The girls and the boys
Jim and I have three daughters. To us, they've always been "the girls."
From this ...

to this ...

... they've always been and always will be "the girls." My girls. Our girls.
Megan lives in a different world. She has "the boys."

More and more often, Megan's conversations are sprinkled with references to "the boys" or "my boys."

She thrives on the maleness of her little clan. Which I find interesting because Megan was always our girly girl, the one I thought would anxiously await a daughter to dress cute, talk with, shop with.
But no, when she was pregnant, she made it very clear that she wanted a boy. And she got all boy in Bubby.
With that, she now has her boys.

And I can almost hear the sound of her heart expanding with pride each time she says "my boys" over the phone.
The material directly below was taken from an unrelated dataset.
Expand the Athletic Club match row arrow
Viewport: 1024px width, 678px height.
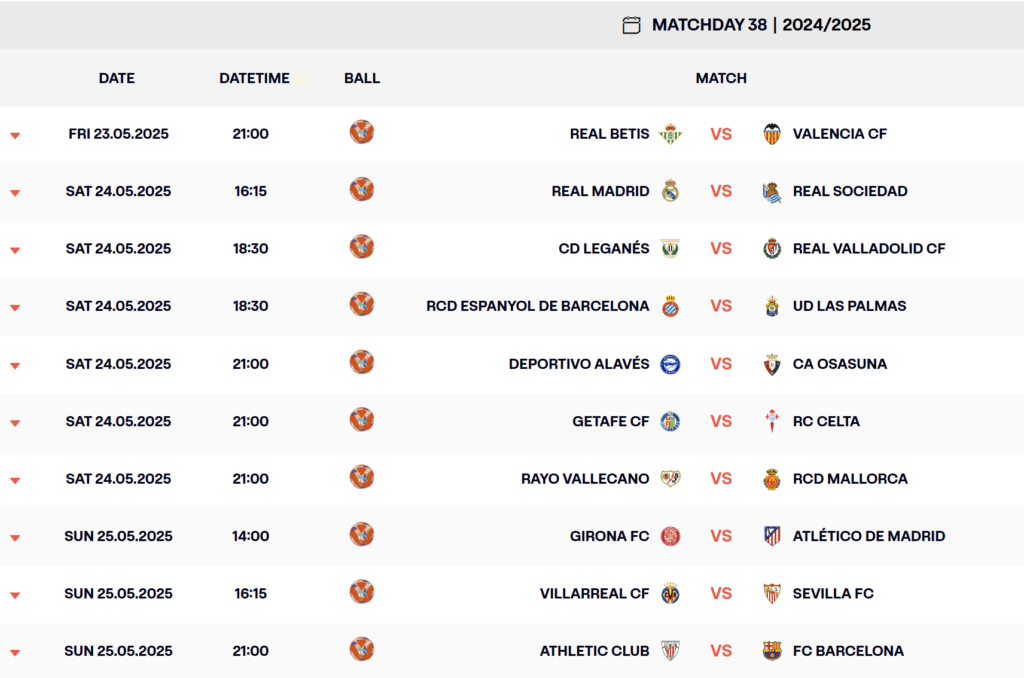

Megan and Preston hope to give Bubby a sibling in the next year or two. My question: What if it's a girl? Having raised only one gender, I'm not exactly sure how that works.
Today's question:
What's the makeup of your birth family? All girls or were there boys in the mix? And how did that work?
My answer: I have six siblings. There are five girls and two boys. As kids, it wasn't a gender issue, it was more of the "big kids" versus the "little kids." Poor Jennifer, the middle child, was the "lig," much to her dismay.
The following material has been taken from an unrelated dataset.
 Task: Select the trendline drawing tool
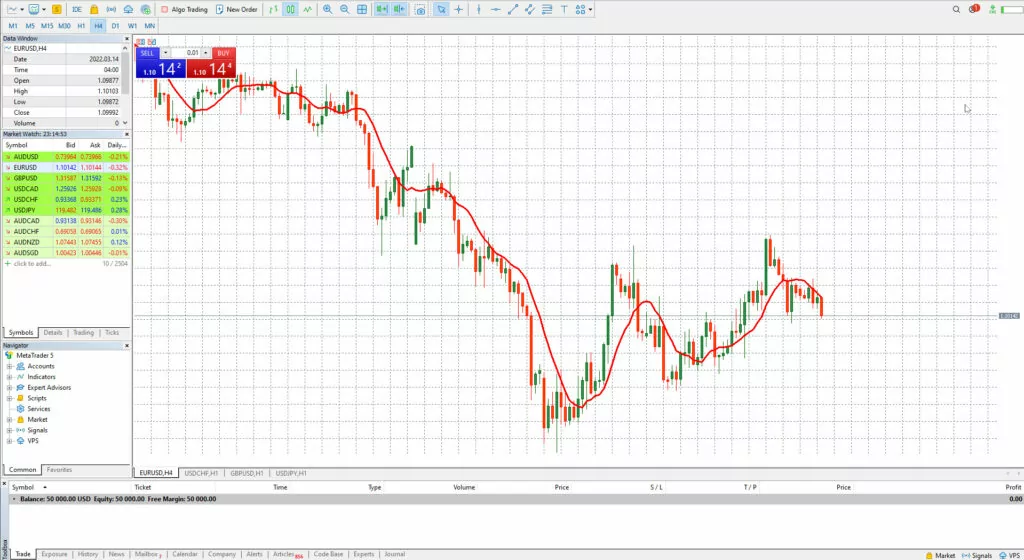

Tuesday, February 23, 2010
Reader Comments (6)
You and your siblings were always a challenge for me. If I cooked liver and onions with bacon, somebody loved it, somebody else hated it. Or, corned beef and cabbage, likewise. I could almost never please everybody at the same time. Except with fried chicken.
For my mother, it must have been the same with six kids of his-hers-theirs composition; I remember convincing Jane to run away one wet, rainy night because "we are everybody's step-children, we
don't have a real mom OR dad". We came back home when our bedroom slippers got wet.
Well, in my immediate family, I grew up with a brother that was 3 years younger than I am. He is, now, my very best friend in the world. My other brother (11 years younger than me) and my sister (9 years younger than me) were just kind of....around...until I went to college. I had to babysit and whatnot, but we didn't grow up together. We're close now, as my sister is now in college, and my 16 year old brother now needs me to drive him places and whatnot. LOL.
I also have two half sisters (my mom's first marriage, where I came from- but she married my 'dad' when I was not yet 2, and begat my siblings) Jessie and Ronnie- but I have never met them. They are the same ages as my youngest bro and sis.
I am the youngest of four kids and I have three older brothers. In our family, my brothers are still "the boys" (even though they are all in their 40s) and I was (and am) just "Pam." I always wanted a sister until I was a teen and saw my friends fighting with their sisters. I fought with my brothers but not over clothes ... or boys.
Growing up it was just me and my brother. I was older and we mostly just stayed out of each others way. It worked for us.
Wow LIsa six???
It was always just me and my brother but...I was the only girl (and the oldest) out of four boy cousins. I learned to take charge early (-:
I have 2 sisters and am the oldest. I always wanted a big brother! My first child is a son and I had no clue what to do with a boy! When it came time for potty training, I called my mom and asked her how to do it. She didn't know!!!!